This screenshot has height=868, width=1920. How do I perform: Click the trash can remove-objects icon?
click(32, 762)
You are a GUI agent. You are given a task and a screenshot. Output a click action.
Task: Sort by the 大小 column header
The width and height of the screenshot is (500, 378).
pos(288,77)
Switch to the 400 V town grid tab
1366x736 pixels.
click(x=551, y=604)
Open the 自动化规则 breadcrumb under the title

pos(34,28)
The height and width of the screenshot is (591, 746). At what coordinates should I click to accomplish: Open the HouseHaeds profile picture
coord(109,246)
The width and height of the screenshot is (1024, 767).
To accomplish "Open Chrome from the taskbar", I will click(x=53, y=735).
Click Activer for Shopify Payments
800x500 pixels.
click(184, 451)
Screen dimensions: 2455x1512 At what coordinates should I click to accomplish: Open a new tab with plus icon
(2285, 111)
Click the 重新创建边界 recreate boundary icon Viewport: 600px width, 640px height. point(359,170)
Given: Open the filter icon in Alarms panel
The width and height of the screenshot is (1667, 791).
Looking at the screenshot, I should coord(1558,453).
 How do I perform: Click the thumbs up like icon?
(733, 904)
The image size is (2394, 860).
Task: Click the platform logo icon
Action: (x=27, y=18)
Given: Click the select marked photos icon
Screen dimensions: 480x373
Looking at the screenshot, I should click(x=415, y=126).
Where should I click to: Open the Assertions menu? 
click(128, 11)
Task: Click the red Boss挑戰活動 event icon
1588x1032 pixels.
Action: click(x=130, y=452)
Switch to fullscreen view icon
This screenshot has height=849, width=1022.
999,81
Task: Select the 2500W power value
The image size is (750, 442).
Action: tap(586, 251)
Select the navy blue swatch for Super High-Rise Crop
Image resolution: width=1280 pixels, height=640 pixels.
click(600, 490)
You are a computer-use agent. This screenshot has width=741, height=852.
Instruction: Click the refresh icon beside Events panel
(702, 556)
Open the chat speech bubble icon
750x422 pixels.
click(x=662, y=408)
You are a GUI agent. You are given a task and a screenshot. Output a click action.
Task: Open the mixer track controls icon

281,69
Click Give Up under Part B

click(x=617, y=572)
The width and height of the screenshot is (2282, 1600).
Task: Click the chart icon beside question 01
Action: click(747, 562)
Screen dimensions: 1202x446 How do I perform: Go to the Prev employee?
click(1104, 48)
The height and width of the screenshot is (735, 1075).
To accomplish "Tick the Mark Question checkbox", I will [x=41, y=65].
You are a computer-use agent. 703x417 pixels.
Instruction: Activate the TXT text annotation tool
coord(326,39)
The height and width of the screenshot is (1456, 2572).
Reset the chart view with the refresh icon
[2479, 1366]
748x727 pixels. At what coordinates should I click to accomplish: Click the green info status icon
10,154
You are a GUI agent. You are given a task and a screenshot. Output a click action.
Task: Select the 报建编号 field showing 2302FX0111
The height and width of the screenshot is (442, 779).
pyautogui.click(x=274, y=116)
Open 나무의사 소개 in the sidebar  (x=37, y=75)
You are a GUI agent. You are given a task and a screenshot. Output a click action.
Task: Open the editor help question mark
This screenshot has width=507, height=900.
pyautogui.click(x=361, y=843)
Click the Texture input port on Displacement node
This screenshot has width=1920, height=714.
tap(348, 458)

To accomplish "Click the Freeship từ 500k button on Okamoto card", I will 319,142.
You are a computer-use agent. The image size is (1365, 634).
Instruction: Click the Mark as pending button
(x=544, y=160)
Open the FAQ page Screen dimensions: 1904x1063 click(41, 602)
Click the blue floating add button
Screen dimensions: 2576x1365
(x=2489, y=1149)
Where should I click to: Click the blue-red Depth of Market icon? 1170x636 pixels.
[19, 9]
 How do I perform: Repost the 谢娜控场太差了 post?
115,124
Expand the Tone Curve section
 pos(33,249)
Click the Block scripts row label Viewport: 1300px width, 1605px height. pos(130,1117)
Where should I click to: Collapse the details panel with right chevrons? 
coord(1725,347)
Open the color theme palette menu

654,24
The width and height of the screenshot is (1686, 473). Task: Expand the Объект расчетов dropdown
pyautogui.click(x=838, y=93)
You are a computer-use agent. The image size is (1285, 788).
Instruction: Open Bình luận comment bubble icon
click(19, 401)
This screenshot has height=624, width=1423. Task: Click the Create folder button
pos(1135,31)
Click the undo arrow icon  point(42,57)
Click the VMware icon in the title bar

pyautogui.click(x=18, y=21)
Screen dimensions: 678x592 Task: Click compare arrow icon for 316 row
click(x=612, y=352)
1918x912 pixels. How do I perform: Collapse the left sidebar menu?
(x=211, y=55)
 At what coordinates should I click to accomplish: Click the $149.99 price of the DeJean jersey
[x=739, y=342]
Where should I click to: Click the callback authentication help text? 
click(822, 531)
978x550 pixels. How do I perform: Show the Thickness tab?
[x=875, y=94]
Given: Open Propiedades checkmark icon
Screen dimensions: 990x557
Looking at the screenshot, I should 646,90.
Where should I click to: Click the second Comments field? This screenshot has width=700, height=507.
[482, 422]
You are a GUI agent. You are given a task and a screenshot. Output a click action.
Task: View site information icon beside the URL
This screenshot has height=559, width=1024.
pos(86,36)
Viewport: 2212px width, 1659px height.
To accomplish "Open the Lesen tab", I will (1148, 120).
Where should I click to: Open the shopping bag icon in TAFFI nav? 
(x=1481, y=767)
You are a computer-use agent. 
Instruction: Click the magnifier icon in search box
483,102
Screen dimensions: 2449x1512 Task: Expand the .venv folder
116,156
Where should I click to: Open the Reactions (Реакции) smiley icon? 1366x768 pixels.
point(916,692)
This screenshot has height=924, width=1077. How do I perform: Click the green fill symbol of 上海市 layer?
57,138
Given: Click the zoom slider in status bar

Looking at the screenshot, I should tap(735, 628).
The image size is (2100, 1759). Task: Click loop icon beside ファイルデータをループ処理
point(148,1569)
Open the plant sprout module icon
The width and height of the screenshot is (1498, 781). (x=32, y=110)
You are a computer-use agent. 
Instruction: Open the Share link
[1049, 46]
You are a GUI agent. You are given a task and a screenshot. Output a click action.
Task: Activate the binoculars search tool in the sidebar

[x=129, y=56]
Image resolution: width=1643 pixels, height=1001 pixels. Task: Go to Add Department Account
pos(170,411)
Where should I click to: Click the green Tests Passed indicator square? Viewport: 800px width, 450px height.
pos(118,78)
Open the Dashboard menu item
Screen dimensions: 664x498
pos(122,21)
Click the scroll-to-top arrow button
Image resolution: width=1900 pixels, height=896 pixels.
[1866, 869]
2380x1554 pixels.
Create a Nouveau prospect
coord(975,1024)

* * * * * * * * *

● Stated goal:
Return the lines of the listing starting at the line that contains "Where should I click to: Click the callback" and ending at the line that contains "Looking at the screenshot, I should 646,90.", reproducing them exactly.

● Solution for this problem:
Where should I click to: Click the callback authentication help text? 
click(822, 531)
978x550 pixels. How do I perform: Show the Thickness tab?
[x=875, y=94]
Given: Open Propiedades checkmark icon
Screen dimensions: 990x557
Looking at the screenshot, I should 646,90.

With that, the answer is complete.